Jeong Yunho est grand, pour être plus précis, il fait douze centimètres de plus que moi soit un mètre quatre-vingt six. Pour ne pas casser le mythe du gros connard bien foutu, il est aussi très musclé et bien entretenu. Il a les cheveux d'un brun ténébreux et des lèvres dessinées, ce qui ne lui donne pas un air plus féminin pour autant.... Il court vite, frappe fort, fusille et refroidit les gens d'un simple regard noir. Et pour couronner le tout, il a également beaucoup de succès avec les filles. Son charisme en fait tomber plus d'une, effaçant complètement les autres élèves qui tenteraient de se démarquer. Autrement dit, mis à part le fait qu'il soit en possession d'un cerveau de la taille d'un pois chiche, Jeong Yunho est ce que la jeune génération d'aujourd'hui qualifierait de parfait et d'attirant. Quand je suis arrivé à la Sungari High School, il y a deux ans, je pensais continuer la petite vie tranquille que j'avais débutée à Daejun. Je n'étais déjà pas très bavard. J'avais quelques amis mais je préférais lire dans mon coin plutôt que de jouer à je ne sais quel jeu débile avec les autres. J'ai vite regretté en emménageant à Séoul. Je regrettais de ne pas avoir profité du peu de gens que j'avais autour de moi pour me forger un caractère et apprendre à me défendre correctement. Parce qu'ici, c'était comme la fosse aux tigres. Lorsque je suis tombé dans la classe de Jeong Yunho et des autres, j'ai compris que je ne pouvais plus m'échapper. J'étais la nouvelle proie, le nouveau gibier et j'allais souffrir pour être aussi appétissant à leurs yeux. La dégustation ne serait que plus douloureuse et mortelle pour moi tandis qu'eux prendraient goût à me déchiqueter par petit morceau, jour après jour.
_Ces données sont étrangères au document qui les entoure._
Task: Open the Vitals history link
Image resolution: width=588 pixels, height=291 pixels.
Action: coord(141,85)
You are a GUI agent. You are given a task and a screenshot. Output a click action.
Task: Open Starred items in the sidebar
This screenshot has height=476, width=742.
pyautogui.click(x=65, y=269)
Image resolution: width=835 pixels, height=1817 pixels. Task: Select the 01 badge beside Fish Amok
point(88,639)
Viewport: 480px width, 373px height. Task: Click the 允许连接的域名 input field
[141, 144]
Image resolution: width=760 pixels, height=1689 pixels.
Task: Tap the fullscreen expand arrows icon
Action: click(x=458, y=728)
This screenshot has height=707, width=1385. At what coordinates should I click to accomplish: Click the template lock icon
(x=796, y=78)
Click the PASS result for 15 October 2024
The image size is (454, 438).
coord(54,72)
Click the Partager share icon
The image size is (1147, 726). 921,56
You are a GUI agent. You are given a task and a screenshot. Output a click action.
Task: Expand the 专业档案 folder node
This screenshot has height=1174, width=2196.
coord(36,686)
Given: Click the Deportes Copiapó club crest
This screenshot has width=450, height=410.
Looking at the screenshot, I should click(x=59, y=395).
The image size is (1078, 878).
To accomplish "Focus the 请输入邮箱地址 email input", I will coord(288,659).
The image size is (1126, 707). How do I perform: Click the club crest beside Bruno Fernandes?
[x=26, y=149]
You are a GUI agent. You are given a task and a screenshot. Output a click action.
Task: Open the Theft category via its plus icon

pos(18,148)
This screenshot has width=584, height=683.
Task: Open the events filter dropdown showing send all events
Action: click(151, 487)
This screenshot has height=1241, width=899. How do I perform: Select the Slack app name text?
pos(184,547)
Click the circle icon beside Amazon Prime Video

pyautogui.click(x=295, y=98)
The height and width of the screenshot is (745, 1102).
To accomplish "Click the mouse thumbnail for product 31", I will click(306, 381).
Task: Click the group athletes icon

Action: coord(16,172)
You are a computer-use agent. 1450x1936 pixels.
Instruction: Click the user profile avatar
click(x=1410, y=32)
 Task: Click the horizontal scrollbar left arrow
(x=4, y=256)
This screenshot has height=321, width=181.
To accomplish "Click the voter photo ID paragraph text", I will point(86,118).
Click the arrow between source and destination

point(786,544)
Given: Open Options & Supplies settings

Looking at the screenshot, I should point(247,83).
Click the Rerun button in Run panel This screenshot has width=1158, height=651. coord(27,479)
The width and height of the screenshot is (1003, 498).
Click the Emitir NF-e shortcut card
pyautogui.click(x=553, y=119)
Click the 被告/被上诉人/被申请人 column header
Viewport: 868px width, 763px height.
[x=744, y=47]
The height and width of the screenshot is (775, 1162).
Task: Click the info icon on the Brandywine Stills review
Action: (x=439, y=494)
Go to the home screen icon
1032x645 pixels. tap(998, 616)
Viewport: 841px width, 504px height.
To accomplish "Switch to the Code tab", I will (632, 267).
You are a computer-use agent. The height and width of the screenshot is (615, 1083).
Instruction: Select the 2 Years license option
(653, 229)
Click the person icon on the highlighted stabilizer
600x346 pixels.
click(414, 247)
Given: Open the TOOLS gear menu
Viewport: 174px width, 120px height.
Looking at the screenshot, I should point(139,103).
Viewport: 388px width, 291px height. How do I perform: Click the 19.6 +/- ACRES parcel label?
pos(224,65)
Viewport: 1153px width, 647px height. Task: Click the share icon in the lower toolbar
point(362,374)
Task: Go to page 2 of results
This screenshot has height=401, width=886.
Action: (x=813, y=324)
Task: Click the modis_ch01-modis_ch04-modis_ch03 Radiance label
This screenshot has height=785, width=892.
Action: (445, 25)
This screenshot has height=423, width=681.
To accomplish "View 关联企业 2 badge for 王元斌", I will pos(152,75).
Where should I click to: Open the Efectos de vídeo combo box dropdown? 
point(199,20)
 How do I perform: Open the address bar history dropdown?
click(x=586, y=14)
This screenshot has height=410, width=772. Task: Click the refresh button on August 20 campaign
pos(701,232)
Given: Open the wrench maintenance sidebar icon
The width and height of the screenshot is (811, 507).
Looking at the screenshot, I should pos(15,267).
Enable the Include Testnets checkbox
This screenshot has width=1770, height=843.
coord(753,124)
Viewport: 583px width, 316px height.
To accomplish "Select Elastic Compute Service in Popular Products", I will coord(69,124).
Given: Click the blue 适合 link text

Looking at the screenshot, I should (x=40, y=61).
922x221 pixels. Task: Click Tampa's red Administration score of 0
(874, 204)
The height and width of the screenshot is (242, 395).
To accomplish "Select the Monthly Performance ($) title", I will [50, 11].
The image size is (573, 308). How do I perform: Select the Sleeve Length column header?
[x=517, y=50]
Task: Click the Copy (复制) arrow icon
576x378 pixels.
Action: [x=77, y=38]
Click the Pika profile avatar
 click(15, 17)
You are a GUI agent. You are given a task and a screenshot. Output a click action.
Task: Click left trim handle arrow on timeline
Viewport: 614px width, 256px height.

Yunho et Minjae ont continué de discuter durant le reste de la matinée. Ils m'ont totalement ignoré, même si Yunho n'a pas manqué l'occasion de me frapper deux à trois fois avec son cahier pour me rappeler qu'il se souvenait de moi. Minjae semble différent de Yunho et des autres idiots, il paraît plus...amical. Il plaisante avec nos professeurs et les autres élèves de la classe, il blague et rit sans aucune retenue même s'il à l'air plus fier et plus entreprenant. C'est hallucinant... Les élèves de la classe l'apprécient déjà plus que moi. Cependant, je ne peux m'empêcher de flairer un air maléfique derrière cette sociabilité extrême. Kim Minjae est bon acteur, tout ce qu'il dit ou fait semble tout droit sorti d'une télénovela. C'est le genre de chose presque inaperçue et insignifiante qu'on finit par remarquer lorsqu'on passe énormément de temps seul. Les gens ne sont jamais ce qu'ils prétendent être...toute leur vie ne sont que de dramatiques comédies.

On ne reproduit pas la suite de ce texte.